───── Given information ─────
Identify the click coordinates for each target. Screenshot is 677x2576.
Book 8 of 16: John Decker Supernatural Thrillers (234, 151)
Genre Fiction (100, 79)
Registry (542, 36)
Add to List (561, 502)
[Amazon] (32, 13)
─────
───── Given information ─────
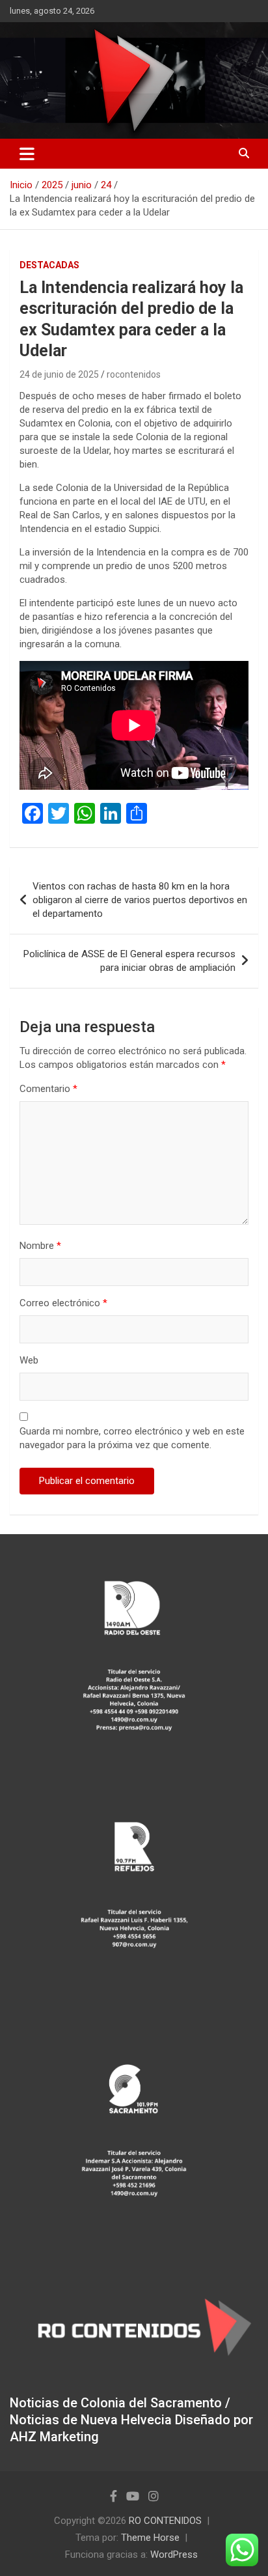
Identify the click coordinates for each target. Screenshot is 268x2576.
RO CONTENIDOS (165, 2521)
─────
───── Given information ─────
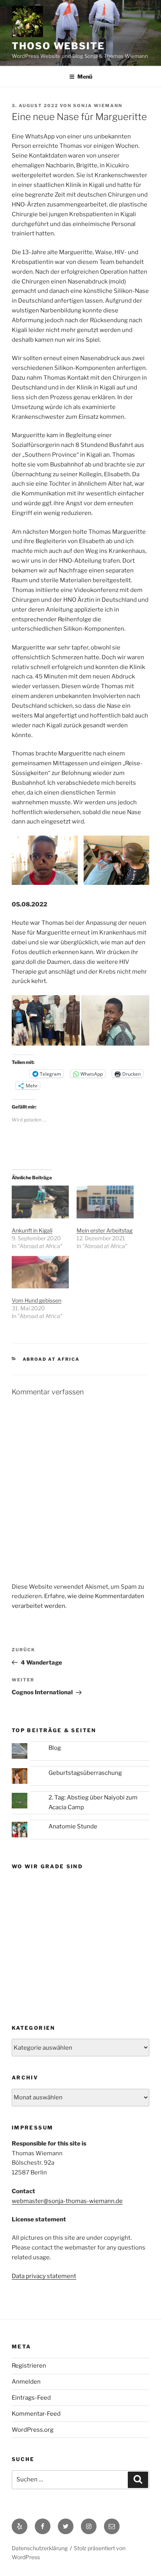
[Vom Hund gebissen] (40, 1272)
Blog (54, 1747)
─────
▸ Exercise instructions
Starting at the line that has "Screenshot is 677x2576." in the records above, restate word for word every line until the one that has "[Amazon] (32, 13)", and include that one as well.

▸ Answer to the exercise
Identify the click coordinates for each target. Screenshot is 677x2576.
Book 8 of 16: John Decker Supernatural Thrillers (234, 151)
Genre Fiction (100, 79)
Registry (542, 36)
Add to List (561, 502)
[Amazon] (32, 13)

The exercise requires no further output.